Records for the exercise:
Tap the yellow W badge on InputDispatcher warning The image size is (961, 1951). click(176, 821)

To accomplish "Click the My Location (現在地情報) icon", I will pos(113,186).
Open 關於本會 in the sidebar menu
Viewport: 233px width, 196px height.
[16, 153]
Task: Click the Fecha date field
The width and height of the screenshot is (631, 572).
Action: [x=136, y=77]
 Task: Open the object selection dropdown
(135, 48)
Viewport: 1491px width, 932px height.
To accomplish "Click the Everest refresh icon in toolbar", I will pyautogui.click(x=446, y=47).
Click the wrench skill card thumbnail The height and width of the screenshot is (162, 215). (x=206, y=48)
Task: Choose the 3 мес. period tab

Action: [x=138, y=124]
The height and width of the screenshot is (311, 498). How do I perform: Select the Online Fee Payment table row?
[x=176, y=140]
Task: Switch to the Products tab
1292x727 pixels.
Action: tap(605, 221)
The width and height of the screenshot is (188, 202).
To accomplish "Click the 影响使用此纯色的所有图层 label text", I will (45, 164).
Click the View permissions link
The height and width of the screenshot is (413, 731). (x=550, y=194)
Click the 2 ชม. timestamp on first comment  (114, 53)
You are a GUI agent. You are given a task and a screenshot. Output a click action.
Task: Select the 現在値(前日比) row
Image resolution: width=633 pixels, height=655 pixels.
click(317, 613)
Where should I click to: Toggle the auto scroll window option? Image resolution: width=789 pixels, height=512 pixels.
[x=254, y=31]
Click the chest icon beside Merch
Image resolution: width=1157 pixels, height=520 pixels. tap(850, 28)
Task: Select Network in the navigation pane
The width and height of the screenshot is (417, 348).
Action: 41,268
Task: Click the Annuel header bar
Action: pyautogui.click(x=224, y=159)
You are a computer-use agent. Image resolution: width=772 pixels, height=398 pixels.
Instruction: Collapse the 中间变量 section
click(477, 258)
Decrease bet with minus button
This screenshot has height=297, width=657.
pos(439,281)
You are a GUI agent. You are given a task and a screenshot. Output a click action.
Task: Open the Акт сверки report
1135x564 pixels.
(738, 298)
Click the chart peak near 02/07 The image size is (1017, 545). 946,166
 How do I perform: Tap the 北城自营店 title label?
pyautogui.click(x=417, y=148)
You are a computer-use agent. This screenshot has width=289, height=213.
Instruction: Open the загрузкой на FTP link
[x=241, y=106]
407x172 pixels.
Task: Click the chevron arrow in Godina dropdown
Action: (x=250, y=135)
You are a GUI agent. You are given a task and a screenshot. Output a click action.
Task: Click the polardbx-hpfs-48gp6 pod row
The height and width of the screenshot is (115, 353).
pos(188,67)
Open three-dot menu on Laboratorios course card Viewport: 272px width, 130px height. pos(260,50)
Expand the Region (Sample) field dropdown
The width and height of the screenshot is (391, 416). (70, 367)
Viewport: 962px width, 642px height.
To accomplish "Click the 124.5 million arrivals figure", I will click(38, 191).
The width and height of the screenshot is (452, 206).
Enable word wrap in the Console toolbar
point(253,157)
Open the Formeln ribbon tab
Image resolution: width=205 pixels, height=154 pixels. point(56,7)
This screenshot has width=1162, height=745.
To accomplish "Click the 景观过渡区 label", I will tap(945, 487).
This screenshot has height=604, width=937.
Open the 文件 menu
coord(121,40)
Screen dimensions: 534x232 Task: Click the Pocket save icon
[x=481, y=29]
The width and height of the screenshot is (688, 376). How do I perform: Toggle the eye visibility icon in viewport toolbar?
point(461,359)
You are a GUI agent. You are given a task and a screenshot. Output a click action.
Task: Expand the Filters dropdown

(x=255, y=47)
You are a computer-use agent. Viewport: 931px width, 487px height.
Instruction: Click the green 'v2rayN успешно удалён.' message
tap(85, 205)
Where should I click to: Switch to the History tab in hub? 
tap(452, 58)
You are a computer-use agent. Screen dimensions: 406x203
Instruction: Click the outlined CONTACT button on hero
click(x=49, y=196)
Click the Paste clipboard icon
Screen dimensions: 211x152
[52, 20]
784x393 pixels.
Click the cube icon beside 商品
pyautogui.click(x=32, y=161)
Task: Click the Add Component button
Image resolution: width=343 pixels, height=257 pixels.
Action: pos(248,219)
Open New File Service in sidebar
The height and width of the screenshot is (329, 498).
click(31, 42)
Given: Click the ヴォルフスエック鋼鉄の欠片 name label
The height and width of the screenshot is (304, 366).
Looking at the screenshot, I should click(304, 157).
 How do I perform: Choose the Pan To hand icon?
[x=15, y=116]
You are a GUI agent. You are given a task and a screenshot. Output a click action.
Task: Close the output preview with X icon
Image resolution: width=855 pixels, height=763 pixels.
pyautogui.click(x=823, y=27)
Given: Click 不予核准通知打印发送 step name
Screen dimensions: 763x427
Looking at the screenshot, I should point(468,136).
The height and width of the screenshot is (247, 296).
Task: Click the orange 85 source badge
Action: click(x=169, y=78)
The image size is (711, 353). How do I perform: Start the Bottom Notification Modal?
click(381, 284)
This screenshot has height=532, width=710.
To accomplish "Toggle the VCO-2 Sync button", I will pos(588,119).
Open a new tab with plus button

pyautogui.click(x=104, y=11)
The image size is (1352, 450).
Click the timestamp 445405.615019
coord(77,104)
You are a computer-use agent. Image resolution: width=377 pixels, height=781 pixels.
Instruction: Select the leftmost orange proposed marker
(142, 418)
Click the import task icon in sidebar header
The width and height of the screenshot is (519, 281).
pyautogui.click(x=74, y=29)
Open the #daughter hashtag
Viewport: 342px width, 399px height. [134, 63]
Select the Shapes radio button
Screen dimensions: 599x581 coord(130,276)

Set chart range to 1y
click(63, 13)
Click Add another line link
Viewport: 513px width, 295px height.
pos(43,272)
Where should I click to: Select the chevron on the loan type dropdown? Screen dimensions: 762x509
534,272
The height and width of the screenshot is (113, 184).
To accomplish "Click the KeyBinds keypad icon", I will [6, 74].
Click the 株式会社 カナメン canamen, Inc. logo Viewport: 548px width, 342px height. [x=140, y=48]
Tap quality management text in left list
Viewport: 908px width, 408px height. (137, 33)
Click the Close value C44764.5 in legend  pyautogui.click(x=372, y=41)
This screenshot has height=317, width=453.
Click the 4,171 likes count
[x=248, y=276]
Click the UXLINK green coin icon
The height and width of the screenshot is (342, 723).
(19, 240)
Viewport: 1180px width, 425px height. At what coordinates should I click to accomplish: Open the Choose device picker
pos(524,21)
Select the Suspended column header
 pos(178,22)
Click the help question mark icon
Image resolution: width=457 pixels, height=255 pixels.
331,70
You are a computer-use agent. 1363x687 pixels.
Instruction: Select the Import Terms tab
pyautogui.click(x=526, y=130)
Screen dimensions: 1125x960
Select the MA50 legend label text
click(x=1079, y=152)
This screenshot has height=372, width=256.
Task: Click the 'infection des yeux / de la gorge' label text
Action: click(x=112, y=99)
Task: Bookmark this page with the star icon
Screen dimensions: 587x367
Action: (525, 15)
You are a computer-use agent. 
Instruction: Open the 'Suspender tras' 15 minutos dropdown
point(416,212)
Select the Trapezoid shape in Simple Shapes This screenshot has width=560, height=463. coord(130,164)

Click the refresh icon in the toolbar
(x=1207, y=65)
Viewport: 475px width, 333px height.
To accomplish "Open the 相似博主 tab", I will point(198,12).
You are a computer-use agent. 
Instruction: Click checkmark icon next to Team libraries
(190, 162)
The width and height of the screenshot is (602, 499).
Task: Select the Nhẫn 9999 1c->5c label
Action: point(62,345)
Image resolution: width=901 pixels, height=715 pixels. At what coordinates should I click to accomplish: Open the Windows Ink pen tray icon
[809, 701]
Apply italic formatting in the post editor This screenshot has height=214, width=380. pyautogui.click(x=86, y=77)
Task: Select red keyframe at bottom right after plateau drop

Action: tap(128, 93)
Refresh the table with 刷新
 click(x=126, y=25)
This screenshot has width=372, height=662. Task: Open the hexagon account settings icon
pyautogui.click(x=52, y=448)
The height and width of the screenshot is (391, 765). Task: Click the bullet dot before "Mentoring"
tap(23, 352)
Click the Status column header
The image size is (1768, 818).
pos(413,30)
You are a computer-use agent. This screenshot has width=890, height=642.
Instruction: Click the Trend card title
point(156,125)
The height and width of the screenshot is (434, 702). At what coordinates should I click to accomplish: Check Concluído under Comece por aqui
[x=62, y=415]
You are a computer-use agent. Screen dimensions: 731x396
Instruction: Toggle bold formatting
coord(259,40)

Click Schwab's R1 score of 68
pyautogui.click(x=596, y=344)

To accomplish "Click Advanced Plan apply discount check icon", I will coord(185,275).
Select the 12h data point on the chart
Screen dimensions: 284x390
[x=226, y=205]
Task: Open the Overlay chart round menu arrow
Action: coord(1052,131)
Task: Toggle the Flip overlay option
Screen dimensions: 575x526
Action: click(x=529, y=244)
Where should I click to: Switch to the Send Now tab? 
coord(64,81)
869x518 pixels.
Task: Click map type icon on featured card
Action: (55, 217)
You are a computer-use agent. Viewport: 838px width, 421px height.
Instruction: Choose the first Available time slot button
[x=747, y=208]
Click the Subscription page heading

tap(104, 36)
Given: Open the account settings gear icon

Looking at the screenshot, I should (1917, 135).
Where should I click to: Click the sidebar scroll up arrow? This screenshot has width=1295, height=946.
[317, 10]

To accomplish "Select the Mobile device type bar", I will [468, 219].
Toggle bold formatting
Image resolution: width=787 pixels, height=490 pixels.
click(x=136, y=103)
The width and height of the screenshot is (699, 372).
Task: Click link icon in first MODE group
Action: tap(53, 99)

The task:
Where a line above holds the word "computer", copy it.

Result:
You are a computer-use agent. Image resolution: width=772 pixels, height=398 pixels.
You are a computer-use agent. This screenshot has width=289, height=213.
You are a computer-use agent. Viewport: 931px width, 487px height.
You are a computer-use agent. Screen dimensions: 406x203
You are a computer-use agent. Image resolution: width=377 pixels, height=781 pixels.
You are a computer-use agent. 1363x687 pixels.
You are a computer-use agent. 
You are a computer-use agent. 
You are a computer-use agent. This screenshot has width=890, height=642.
You are a computer-use agent. Screen dimensions: 731x396
You are a computer-use agent. Viewport: 838px width, 421px height.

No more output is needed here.